Whenever I travel, I never eat as well as I’d like: I must admit I often give in to the easy allure of cheese, drink lots of coffee to combat jetlag, and forgo my usual breakfast oatmeal for bagels. But now I’m in San Francisco again, home after a quick trip to Washington, DC, and I’m back in the saddle, baby! After a few nights of restaurant fare, I am longing for a simple, home-cooked meal loaded with vegetables and protein. Tonight, I will make quinoa.
Quinoa has long been one of my very favorite grains. It’s currently in vogue — a quick gourmet.com search produced 24 results — but I’ll still be making it when the trend turns toward something more exotic. As a vegetarian, quinoa is especially appealing to me because it is a complete protein and can be prepared equally well as a savory or sweet (a variation of a breakfast cereal, with honey and dried fruit, is delicious) dish. I particularly love its texture — a bit nubbly and chewy, still firm after being cooked — and nutty, earthy flavor.

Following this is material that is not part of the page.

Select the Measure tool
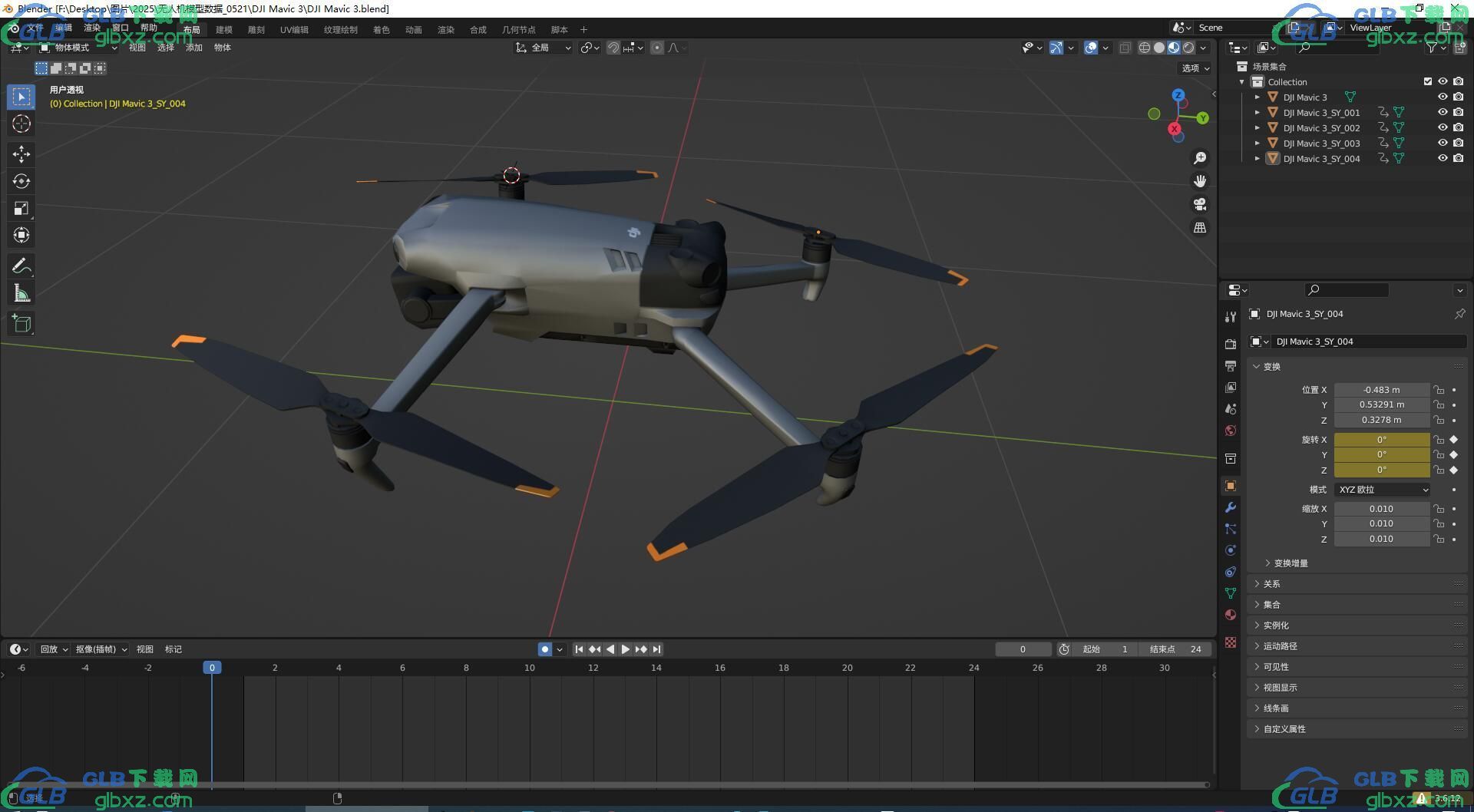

Quinoa has its origins in South America; the Incas believed it to be sacred and referred to the crop as “chisaya mama” or “mother of all grains.” I like to imagine the emperor sowing the season’s first crop, placing the grain on the high pedestal it so deserves. After all, the United Nations has classified it as a “supercrop” because of its high protein content. How many other foods can claim that lofty title?
I was inspired by a recipe in January Runner’s World magazine to change up my usual quinoa preparation by toasting the grains with garlic before adding cooking water. I altered the initial recipe a bit to add more vegetables and nuts, and I serve it with slabs of baked tofu alongside.
Garlic-toasted Quinoa (with veggies)
1 cup quinoa
4 cloves garlic, diced
2 tablespoons olive oil
2 cups stock or water
1 bay leaf
1 tb soy sauce
1 bunch spinach or chard, rinsed and chopped
10 shiitake mushrooms, sliced
1/4 cup slivered almonds
salt and pepper to taste
Follow package directions to rinse quinoa. (If you buy loose quinoa, soak in water for one hour, rinse, then soak for 30 minutes.) Saute garlic in oil in a large pot cook over high heat for two minutes or until it is tender. Add quinoa and a little more oil as necessary. Reduce heat to medium and toast, stirring constantly, until the quinoa turns brown (about 10 minutes). Add stock and bring to a boil; reduce heat, cover, and simmer for 15 minutes (until liquid is absorbed). While the quinoa is cooking, saute the mushrooms in a bit of olive oil until soft. Add the greens and cook until wilted. Remove bay leaf and add the mushroom and greens to the quinoa. Add the almonds, and stir well to combine. Season with salt and pepper and the soy sauce.
Serve with baked tofu, salad, or another green vegetable.